Arguably the most surreal event during the general election campaign is scheduled for the week before polling day. On 3 December, Nato leaders, including Donald Trump and Boris Johnson, will gather at a Buckingham Palace reception. The next day, the Nato chiefs will meet in a luxury – but thankfully non-Trump-owned – hotel outside Watford. It’s the event where the leaders will discuss big subjects including Syria, Afghanistan, Russia and military burden-sharing – and where none of these big subjects is likely to be solved. [...]

Yet the 2019 Nato summit is also a timely signal of something much larger in modern history. This difficult summit will be a microcosm of a wider crisis that stretches across the post-1945 international institutions. This crisis forms the material context of the 12 December election and the policy choices it poses for Britain. Indeed the election itself is also a large symptom of the crisis. [...]

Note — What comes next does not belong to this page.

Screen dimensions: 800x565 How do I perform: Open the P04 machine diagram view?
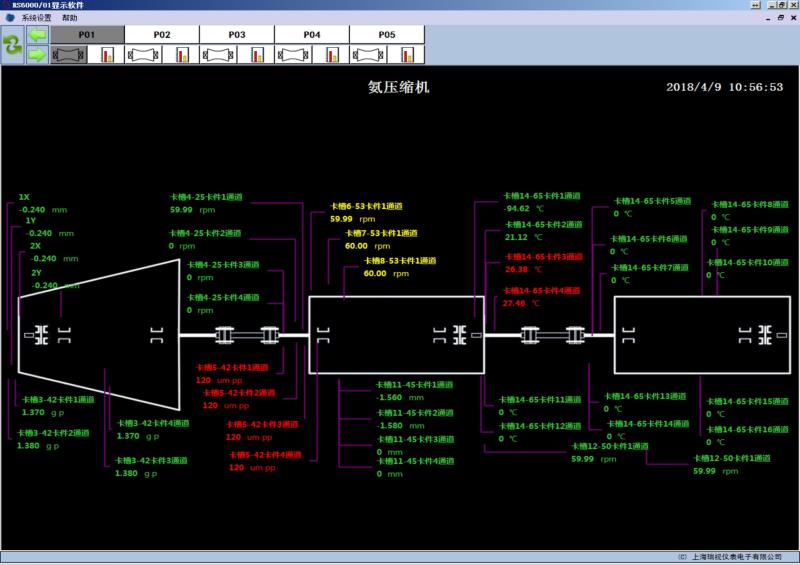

The Nato summit, in other words, is not an opportunity to reassure the voters that all is well and in good hands.  [...] The rules-based order is in decline. And the continent of Europe is no longer at its centre.

It is not just Nato. The United Nations is weaker. So is the Bretton Woods financial settlement. There may never have been an internationalist golden age, but international bodies are struggling as never before in the modern era to exert power and influence in the face of the Trump administration, China and the boldness of repressive states including Russia and Turkey. [...]

Brexit, the issue at the heart of this UK election, should be seen as another symptom of this wider fragmentation rather than simply as an insular psychodrama for Britain. After all, not only would Brexit subtract significant wealth and power from the EU, it would also destabilise it. As the former MI6 chief John Sawers has argued, EU stability rested for decades on a three-legged stool provided by Germany, France and Britain. Take one leg away and the consequences are obvious.

 

Brexit has not toppled the EU. Indeed the EU’s response has been to pull together, rather than push further apart. [...]

Seen against this backcloth, it is hard to exaggerate the importance of the 2019 election, above all to Britain itself – but also, and to a significant degree, to the rest of Europe. The dream of 1989 may have come and gone. Brexit is one of the many things that mark the death of the more naive versions of that dream. But the fact remains. In a 21st-century world over which Europeans exercise diminishing control, countries in Europe – even peripheral ones, such as Britain – will still be disproportionately dependent on Europe’s shared peace, shared trade, shared values, shared security and a host of other practical links.

This will be a difficult century for Europe, including Britain, Brexit or not. But we will still be better off together than apart. There is no better alternative anywhere else. And the lie that there is one needs to be nailed on 12 December.